EXERCISE DESCRIPTION.
Please print all the lines below exactly as they are written.

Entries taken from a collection
•••
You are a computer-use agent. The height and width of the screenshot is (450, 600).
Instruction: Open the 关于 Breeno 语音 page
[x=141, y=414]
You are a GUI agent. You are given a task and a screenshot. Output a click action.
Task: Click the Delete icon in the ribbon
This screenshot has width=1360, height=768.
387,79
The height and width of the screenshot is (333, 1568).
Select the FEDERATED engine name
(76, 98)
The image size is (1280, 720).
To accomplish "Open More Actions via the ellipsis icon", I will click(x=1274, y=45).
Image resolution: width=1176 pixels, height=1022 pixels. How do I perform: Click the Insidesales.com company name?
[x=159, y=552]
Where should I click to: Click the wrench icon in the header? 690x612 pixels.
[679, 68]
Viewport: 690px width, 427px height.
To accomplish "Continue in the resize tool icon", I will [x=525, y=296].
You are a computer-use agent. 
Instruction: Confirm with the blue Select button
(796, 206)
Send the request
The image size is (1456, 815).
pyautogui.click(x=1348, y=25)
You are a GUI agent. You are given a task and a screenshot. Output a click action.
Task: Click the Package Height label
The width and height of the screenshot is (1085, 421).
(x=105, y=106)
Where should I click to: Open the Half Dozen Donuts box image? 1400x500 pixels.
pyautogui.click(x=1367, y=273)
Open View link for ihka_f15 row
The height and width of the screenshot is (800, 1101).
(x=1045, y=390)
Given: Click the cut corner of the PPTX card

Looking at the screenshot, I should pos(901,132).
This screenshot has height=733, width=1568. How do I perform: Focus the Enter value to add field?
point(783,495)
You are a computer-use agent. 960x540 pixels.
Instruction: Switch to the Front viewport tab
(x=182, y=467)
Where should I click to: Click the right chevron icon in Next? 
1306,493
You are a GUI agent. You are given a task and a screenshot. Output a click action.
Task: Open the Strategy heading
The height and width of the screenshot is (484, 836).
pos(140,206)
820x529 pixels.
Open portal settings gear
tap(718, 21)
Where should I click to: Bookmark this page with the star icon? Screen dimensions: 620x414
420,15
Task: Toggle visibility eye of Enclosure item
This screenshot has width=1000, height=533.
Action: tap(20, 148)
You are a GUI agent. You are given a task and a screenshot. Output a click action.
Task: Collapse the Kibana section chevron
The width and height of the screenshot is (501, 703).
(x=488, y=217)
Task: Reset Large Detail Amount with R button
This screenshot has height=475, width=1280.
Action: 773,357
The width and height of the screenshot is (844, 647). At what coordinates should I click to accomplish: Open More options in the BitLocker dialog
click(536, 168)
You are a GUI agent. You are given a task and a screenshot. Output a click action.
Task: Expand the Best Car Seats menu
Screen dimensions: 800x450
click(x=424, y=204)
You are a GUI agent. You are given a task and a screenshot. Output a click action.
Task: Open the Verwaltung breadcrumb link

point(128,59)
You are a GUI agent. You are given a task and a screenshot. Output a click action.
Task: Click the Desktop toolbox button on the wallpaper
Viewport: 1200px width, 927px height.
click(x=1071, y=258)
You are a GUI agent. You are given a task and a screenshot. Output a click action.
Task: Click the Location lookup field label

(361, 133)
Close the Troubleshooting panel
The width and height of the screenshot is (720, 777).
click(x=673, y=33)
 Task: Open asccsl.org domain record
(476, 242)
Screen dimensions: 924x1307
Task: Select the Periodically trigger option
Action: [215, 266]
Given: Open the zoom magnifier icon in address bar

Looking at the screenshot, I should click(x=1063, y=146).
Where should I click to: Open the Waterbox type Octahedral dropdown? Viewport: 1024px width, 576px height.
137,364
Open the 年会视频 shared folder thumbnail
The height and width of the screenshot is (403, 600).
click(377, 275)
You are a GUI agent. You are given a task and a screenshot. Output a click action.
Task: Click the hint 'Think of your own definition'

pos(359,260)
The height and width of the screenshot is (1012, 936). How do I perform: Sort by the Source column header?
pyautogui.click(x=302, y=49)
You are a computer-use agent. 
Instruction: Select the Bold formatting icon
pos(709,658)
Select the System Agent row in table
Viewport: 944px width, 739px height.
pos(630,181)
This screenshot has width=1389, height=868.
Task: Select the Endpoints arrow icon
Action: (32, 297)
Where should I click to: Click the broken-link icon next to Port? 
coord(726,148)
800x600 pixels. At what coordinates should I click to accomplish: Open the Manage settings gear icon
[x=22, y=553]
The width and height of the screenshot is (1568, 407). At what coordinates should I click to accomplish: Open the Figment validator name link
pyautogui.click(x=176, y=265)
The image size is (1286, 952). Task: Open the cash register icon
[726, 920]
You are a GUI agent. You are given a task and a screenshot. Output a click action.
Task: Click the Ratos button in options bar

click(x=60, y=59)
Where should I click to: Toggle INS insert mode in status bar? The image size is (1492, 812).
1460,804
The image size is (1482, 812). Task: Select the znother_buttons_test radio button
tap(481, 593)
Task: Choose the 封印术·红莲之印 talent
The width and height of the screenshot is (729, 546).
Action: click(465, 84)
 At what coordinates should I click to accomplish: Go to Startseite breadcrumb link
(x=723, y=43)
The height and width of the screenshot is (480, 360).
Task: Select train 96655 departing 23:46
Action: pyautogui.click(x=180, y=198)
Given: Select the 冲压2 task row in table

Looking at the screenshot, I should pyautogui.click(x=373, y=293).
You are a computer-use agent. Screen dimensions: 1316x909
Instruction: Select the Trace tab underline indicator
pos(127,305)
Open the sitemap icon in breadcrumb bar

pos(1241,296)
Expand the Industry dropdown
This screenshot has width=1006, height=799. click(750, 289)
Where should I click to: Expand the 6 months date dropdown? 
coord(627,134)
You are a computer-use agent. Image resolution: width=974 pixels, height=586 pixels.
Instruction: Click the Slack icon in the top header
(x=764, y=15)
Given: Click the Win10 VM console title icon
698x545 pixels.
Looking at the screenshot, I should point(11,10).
•••
WORKED SOLUTION.
You are a computer-use agent. The height and width of the screenshot is (450, 600).
Instruction: Open the 关于 Breeno 语音 page
[x=141, y=414]
You are a GUI agent. You are given a task and a screenshot. Output a click action.
Task: Click the Delete icon in the ribbon
This screenshot has width=1360, height=768.
387,79
The height and width of the screenshot is (333, 1568).
Select the FEDERATED engine name
(76, 98)
The image size is (1280, 720).
To accomplish "Open More Actions via the ellipsis icon", I will click(x=1274, y=45).
Image resolution: width=1176 pixels, height=1022 pixels. How do I perform: Click the Insidesales.com company name?
[x=159, y=552]
Where should I click to: Click the wrench icon in the header? 690x612 pixels.
[679, 68]
Viewport: 690px width, 427px height.
To accomplish "Continue in the resize tool icon", I will [x=525, y=296].
You are a computer-use agent. 
Instruction: Confirm with the blue Select button
(796, 206)
Send the request
The image size is (1456, 815).
pyautogui.click(x=1348, y=25)
You are a GUI agent. You are given a task and a screenshot. Output a click action.
Task: Click the Package Height label
The width and height of the screenshot is (1085, 421).
(x=105, y=106)
Where should I click to: Open the Half Dozen Donuts box image? 1400x500 pixels.
pyautogui.click(x=1367, y=273)
Open View link for ihka_f15 row
The height and width of the screenshot is (800, 1101).
(x=1045, y=390)
Given: Click the cut corner of the PPTX card

Looking at the screenshot, I should pos(901,132).
This screenshot has height=733, width=1568. How do I perform: Focus the Enter value to add field?
point(783,495)
You are a computer-use agent. 960x540 pixels.
Instruction: Switch to the Front viewport tab
(x=182, y=467)
Where should I click to: Click the right chevron icon in Next? 
1306,493
You are a GUI agent. You are given a task and a screenshot. Output a click action.
Task: Open the Strategy heading
The height and width of the screenshot is (484, 836).
pos(140,206)
820x529 pixels.
Open portal settings gear
tap(718, 21)
Where should I click to: Bookmark this page with the star icon? Screen dimensions: 620x414
420,15
Task: Toggle visibility eye of Enclosure item
This screenshot has width=1000, height=533.
Action: tap(20, 148)
You are a GUI agent. You are given a task and a screenshot. Output a click action.
Task: Collapse the Kibana section chevron
The width and height of the screenshot is (501, 703).
(x=488, y=217)
Task: Reset Large Detail Amount with R button
This screenshot has height=475, width=1280.
Action: 773,357
The width and height of the screenshot is (844, 647). At what coordinates should I click to accomplish: Open More options in the BitLocker dialog
click(536, 168)
You are a GUI agent. You are given a task and a screenshot. Output a click action.
Task: Expand the Best Car Seats menu
Screen dimensions: 800x450
click(x=424, y=204)
You are a GUI agent. You are given a task and a screenshot. Output a click action.
Task: Open the Verwaltung breadcrumb link

point(128,59)
You are a GUI agent. You are given a task and a screenshot. Output a click action.
Task: Click the Desktop toolbox button on the wallpaper
Viewport: 1200px width, 927px height.
click(x=1071, y=258)
You are a GUI agent. You are given a task and a screenshot. Output a click action.
Task: Click the Location lookup field label

(361, 133)
Close the Troubleshooting panel
The width and height of the screenshot is (720, 777).
click(x=673, y=33)
 Task: Open asccsl.org domain record
(476, 242)
Screen dimensions: 924x1307
Task: Select the Periodically trigger option
Action: [215, 266]
Given: Open the zoom magnifier icon in address bar

Looking at the screenshot, I should click(x=1063, y=146).
Where should I click to: Open the Waterbox type Octahedral dropdown? Viewport: 1024px width, 576px height.
137,364
Open the 年会视频 shared folder thumbnail
The height and width of the screenshot is (403, 600).
click(377, 275)
You are a GUI agent. You are given a task and a screenshot. Output a click action.
Task: Click the hint 'Think of your own definition'

pos(359,260)
The height and width of the screenshot is (1012, 936). How do I perform: Sort by the Source column header?
pyautogui.click(x=302, y=49)
You are a computer-use agent. 
Instruction: Select the Bold formatting icon
pos(709,658)
Select the System Agent row in table
Viewport: 944px width, 739px height.
pos(630,181)
This screenshot has width=1389, height=868.
Task: Select the Endpoints arrow icon
Action: (32, 297)
Where should I click to: Click the broken-link icon next to Port? 
coord(726,148)
800x600 pixels. At what coordinates should I click to accomplish: Open the Manage settings gear icon
[x=22, y=553]
The width and height of the screenshot is (1568, 407). At what coordinates should I click to accomplish: Open the Figment validator name link
pyautogui.click(x=176, y=265)
The image size is (1286, 952). Task: Open the cash register icon
[726, 920]
You are a GUI agent. You are given a task and a screenshot. Output a click action.
Task: Click the Ratos button in options bar

click(x=60, y=59)
Where should I click to: Toggle INS insert mode in status bar? The image size is (1492, 812).
1460,804
The image size is (1482, 812). Task: Select the znother_buttons_test radio button
tap(481, 593)
Task: Choose the 封印术·红莲之印 talent
The width and height of the screenshot is (729, 546).
Action: click(465, 84)
 At what coordinates should I click to accomplish: Go to Startseite breadcrumb link
(x=723, y=43)
The height and width of the screenshot is (480, 360).
Task: Select train 96655 departing 23:46
Action: pyautogui.click(x=180, y=198)
Given: Select the 冲压2 task row in table

Looking at the screenshot, I should pyautogui.click(x=373, y=293).
You are a computer-use agent. Screen dimensions: 1316x909
Instruction: Select the Trace tab underline indicator
pos(127,305)
Open the sitemap icon in breadcrumb bar

pos(1241,296)
Expand the Industry dropdown
This screenshot has width=1006, height=799. click(750, 289)
Where should I click to: Expand the 6 months date dropdown? 
coord(627,134)
You are a computer-use agent. Image resolution: width=974 pixels, height=586 pixels.
Instruction: Click the Slack icon in the top header
(x=764, y=15)
Given: Click the Win10 VM console title icon
698x545 pixels.
Looking at the screenshot, I should point(11,10).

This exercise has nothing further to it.